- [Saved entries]
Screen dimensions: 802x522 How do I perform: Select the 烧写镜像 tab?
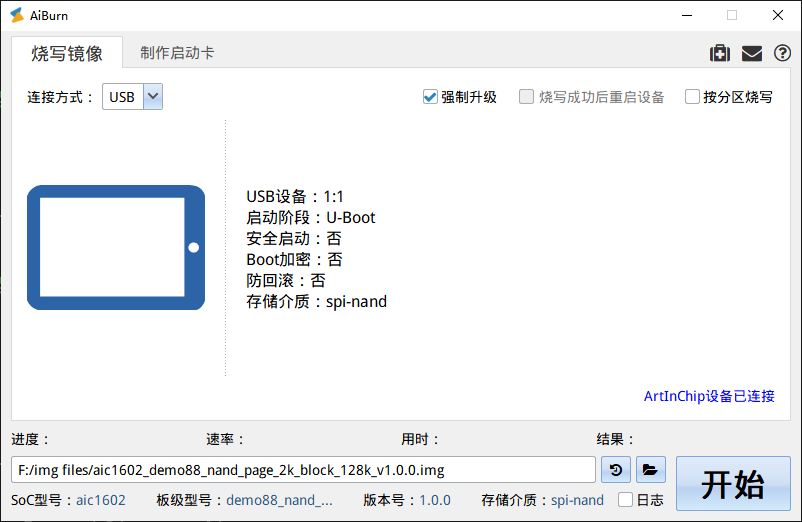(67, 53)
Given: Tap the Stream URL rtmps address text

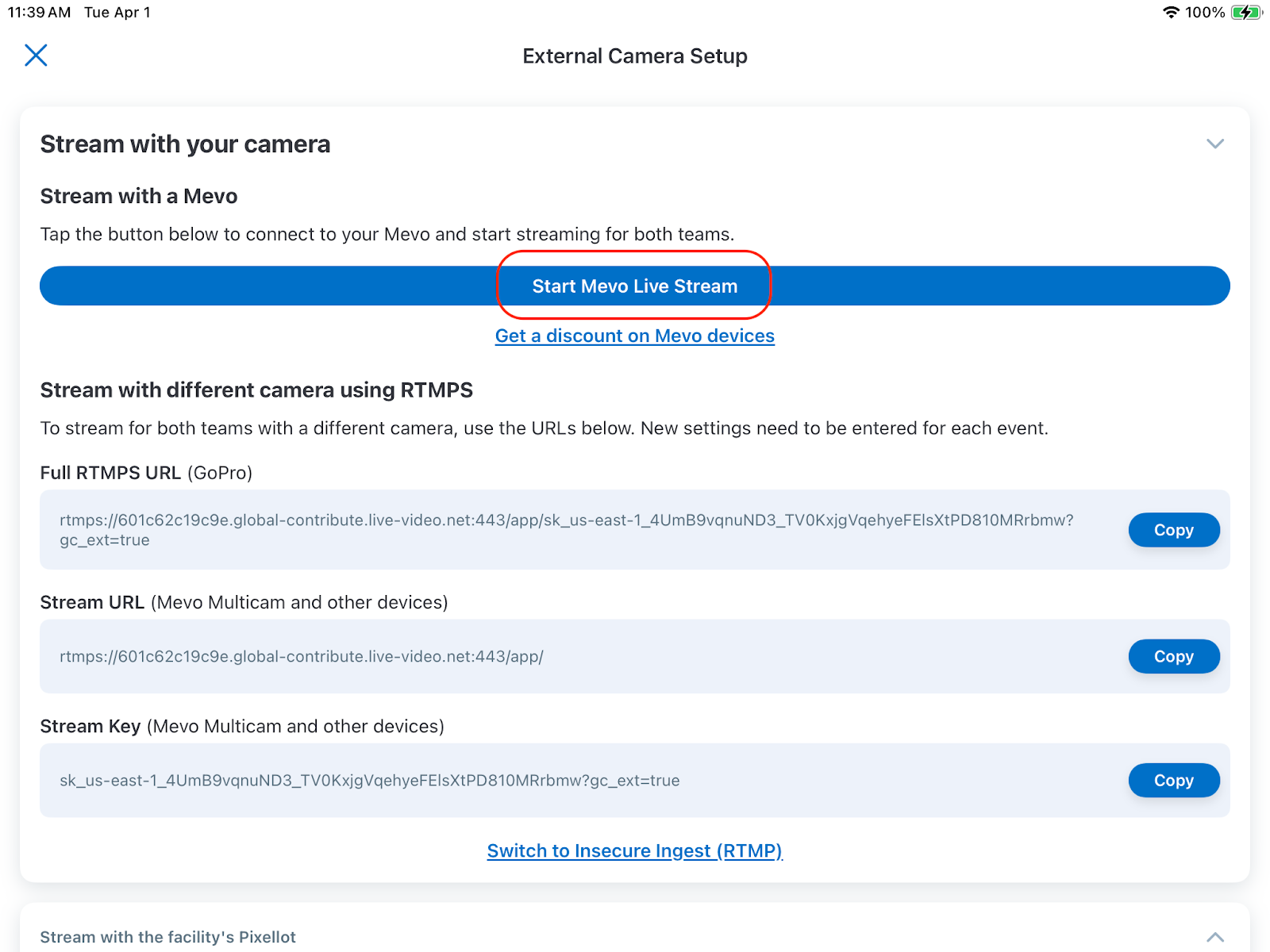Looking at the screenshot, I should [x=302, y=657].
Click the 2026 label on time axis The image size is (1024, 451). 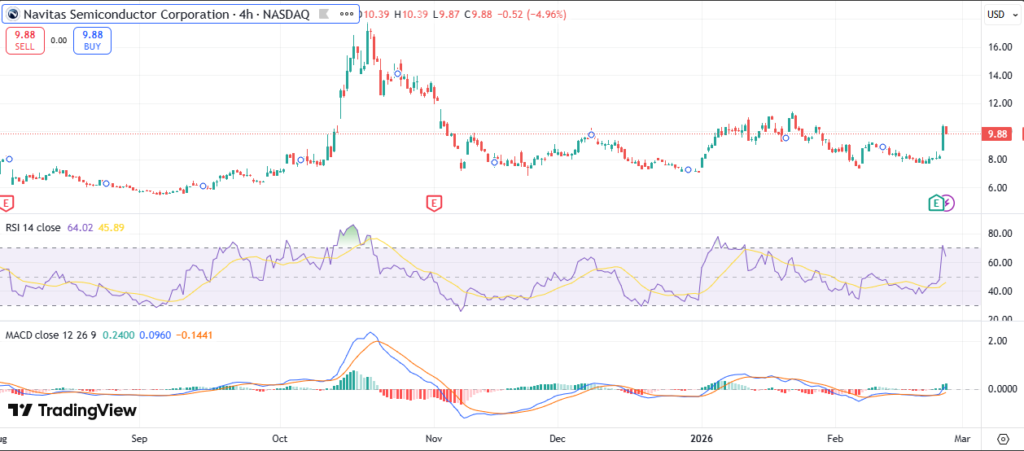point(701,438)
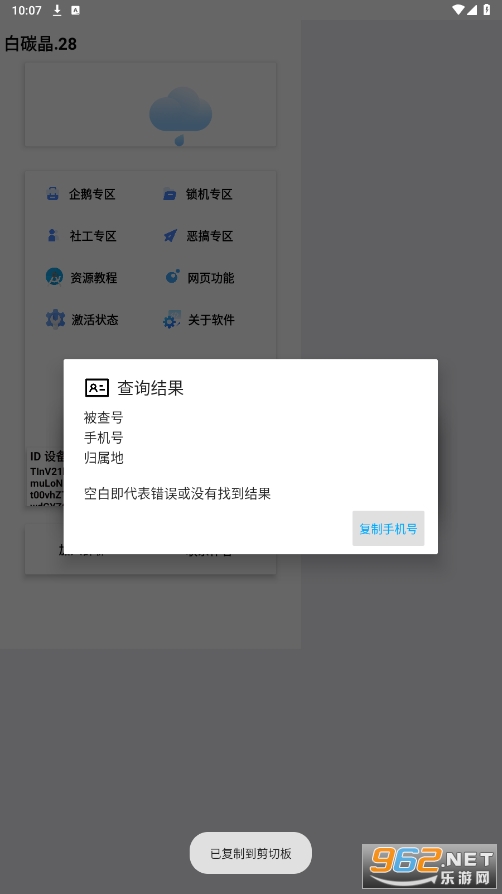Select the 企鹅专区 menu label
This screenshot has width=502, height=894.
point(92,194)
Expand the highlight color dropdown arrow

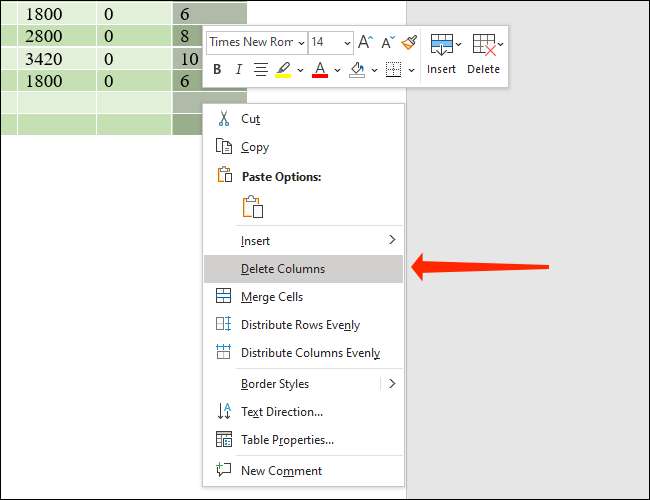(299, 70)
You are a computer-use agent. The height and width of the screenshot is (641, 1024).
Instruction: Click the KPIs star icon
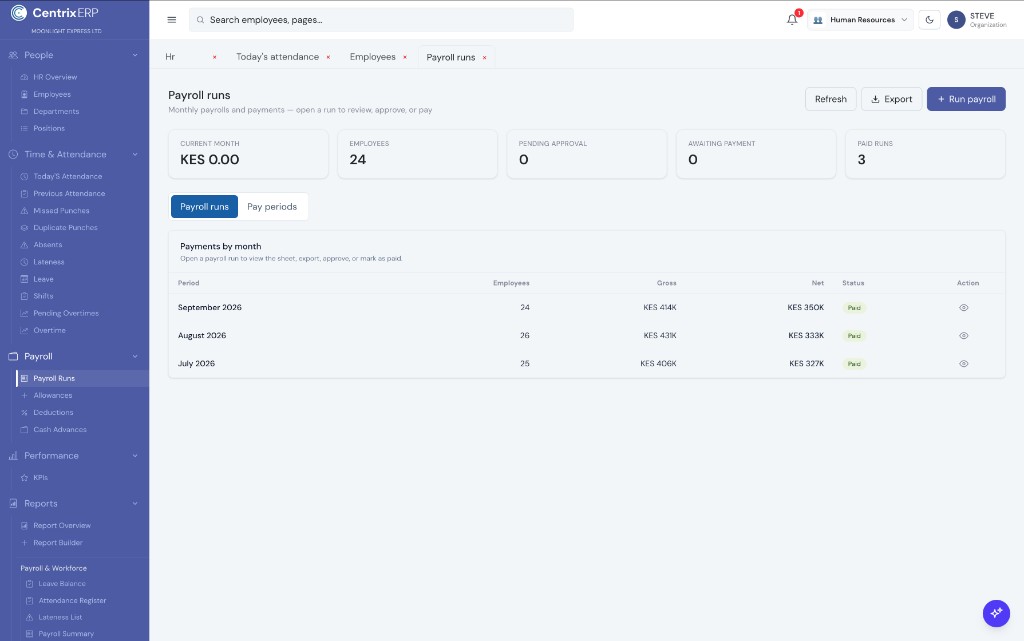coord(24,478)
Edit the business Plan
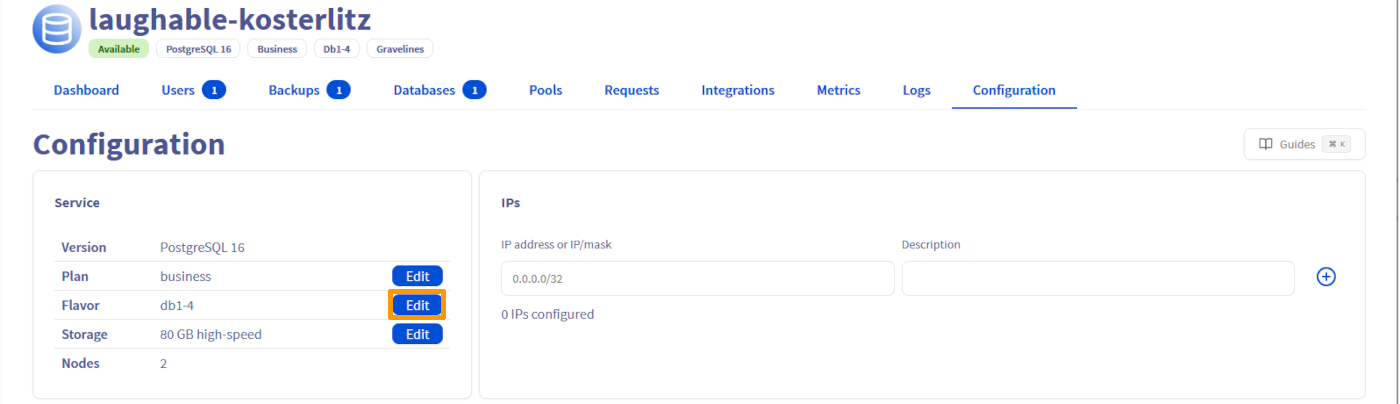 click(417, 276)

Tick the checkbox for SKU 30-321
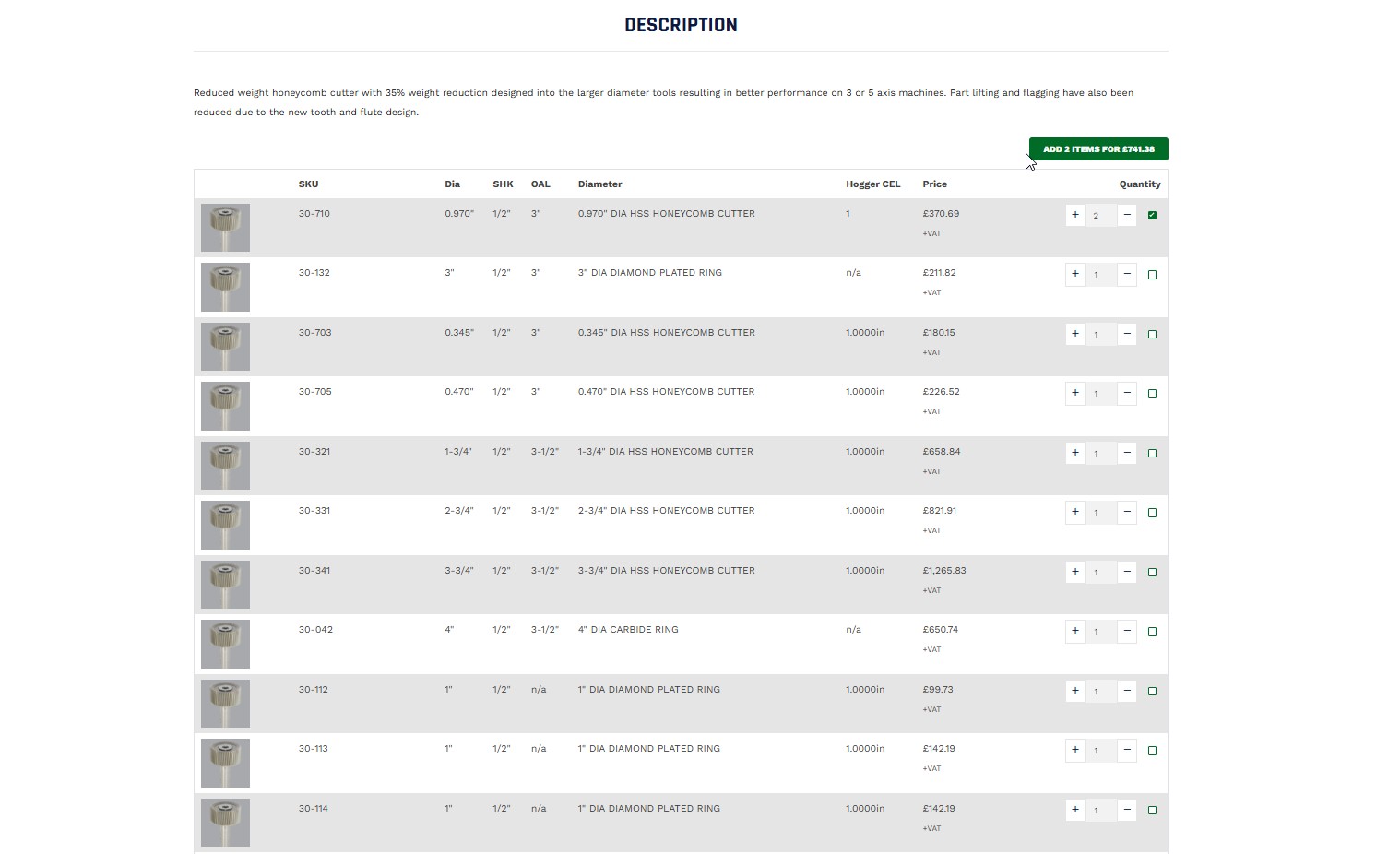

- [What to produce] Going from the line holding "You are a computer-use" to the last line of the data above, reproduce every line exactly, both included, with the pictures omitted.

- [The answer]
You are a computer-use agent. The height and width of the screenshot is (641, 1024).
Instruction: Click the KPIs star icon
coord(24,478)
Edit the business Plan
 click(417, 276)

Tick the checkbox for SKU 30-321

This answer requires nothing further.